Prolog, sepintas kilas balik.

538 61 70
                                    

"Bagaimana bisa nilai mu turun drastis seperti ini? Sebenarnya apa yang kau lakukan selama ini sehingga nilai mu turun? Ibu sudah memintamu untuk belajar!" Bentak Hasna setelah melihat raport milik putrinya yang berada di atas meja, sorot matanya dipenuhi kekecewaan sekaligus amarah pada Fitri. Namun, sorot mata tersebut juga menunjukkan kesedihan. Tapi apa?

"Maaf, bu. Tapi Fitri sudah belajar..." lirihnya. Kepalanya tertunduk ketika berada dihadapan Hasna. Tak berani untuk menatap wajahnya yang kini dipenuhi amarah yang memuncak. Matanya menatap pada lantai, disaat kedua bola mata tersebut mulai memanas.

Suara tamparan keras tiba-tiba memenuhi ruang tamu, tamparan yang cukup keras untuk diterima Fitri. Telinganya terasa berdenging akibat tamparan Hasna, pipinya juga tak sengaja tergores cincin yang dikenakan ibunya. Walaupun ini bukan pertama kalinya, Fitri tentu merasakan sakit. Tubuhnya kehilangan keseimbangan, berakhir terjatuh ke lantai. Pipinya memerah, darahnya juga menetes.

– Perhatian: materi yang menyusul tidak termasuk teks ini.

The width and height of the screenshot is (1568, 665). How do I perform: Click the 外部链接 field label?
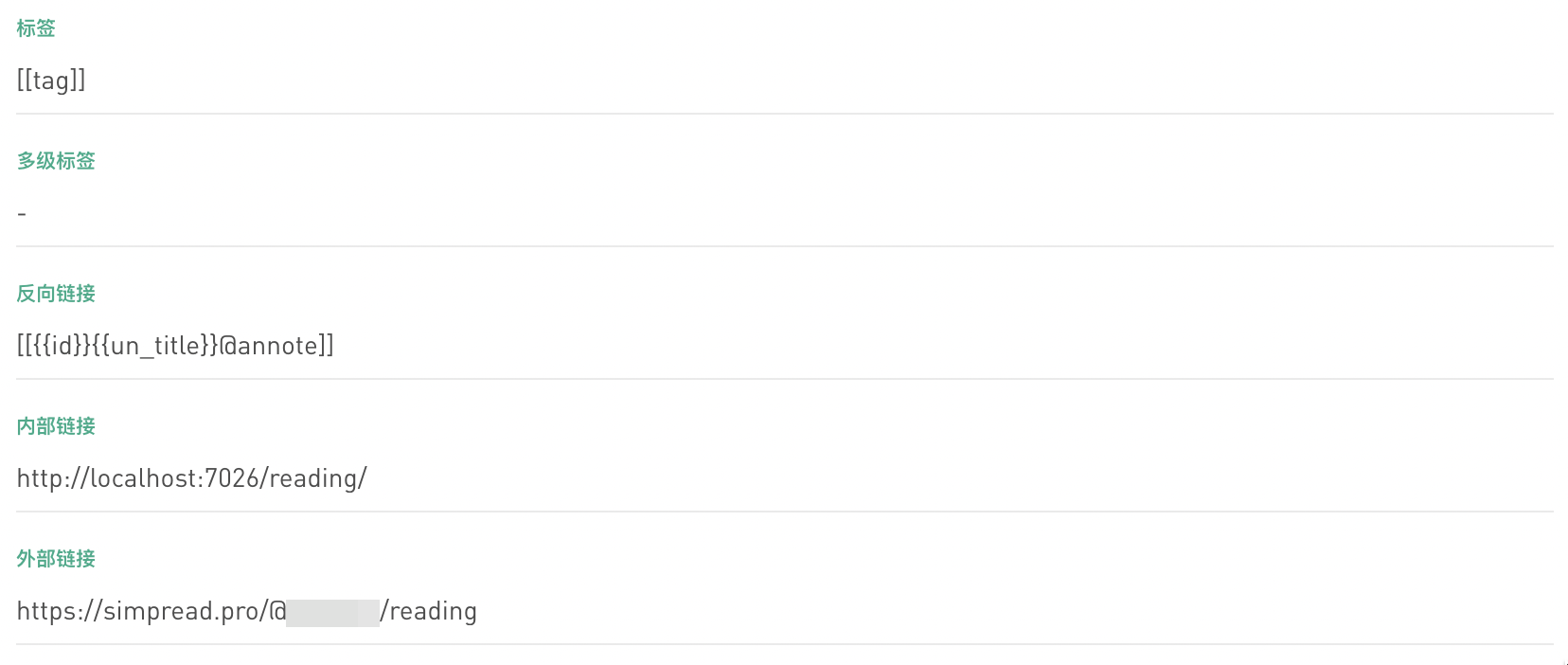coord(56,559)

Matanya terbelalak kala ia ditampar oleh Hasna tanpa beban, terkejut dengan kejadian yang baru saja dialaminya. Fitri menyentuh pipinya yang telah ditampar itu. Sembari menunduk Fitri berkata dengan suara lirih, disertai isak tangisnya yang sengaja ia tahan.

"Maaf, bu. Fitri berjanji tidak akan begini lagi, Fitri janji." tak sadar air matanya telah jatuh membasahi pipinya yang mulus.

Pintu rumah terbuka, dan Rayzen berada disana. Matanya melebar sempurna setelah mendapati putrinya yang kini tersungkur dibawah, serta istrinya yang berdiri didepannya dengan kedua tangan yang di kepalkan. Pemandangan yang mengejutkan bagi dirinya hingga mengguncangkan jiwa nya. Rayzen segera berlari, menghampiri anak gadisnya⏤bersimpuh lantas memeluknya.

"Ayah..." Lirih Fitri, memegang lengan ayahnya. Rasanya ia ingin menangis sekencang-kencangnya.

"Apa..." Suaranya bergetar, terkejut melihat pipi Fitri yang memerah serta berdarah. Rayzen kemudian menengadah menatap istrinya, menatapnya dengan mata yang tak dapat ia percaya.

"Apa yang telah kau lakukan!" Bentak Rayzen, tetapi suaranya tak sekeras itu. Ia sungguh tak berani jika berteriak begitu keras. Hasna menatap mereka kosong, ia raih raport milik Fitri yang berada diatas meja. Melemparkan raport tersebut kearah mereka.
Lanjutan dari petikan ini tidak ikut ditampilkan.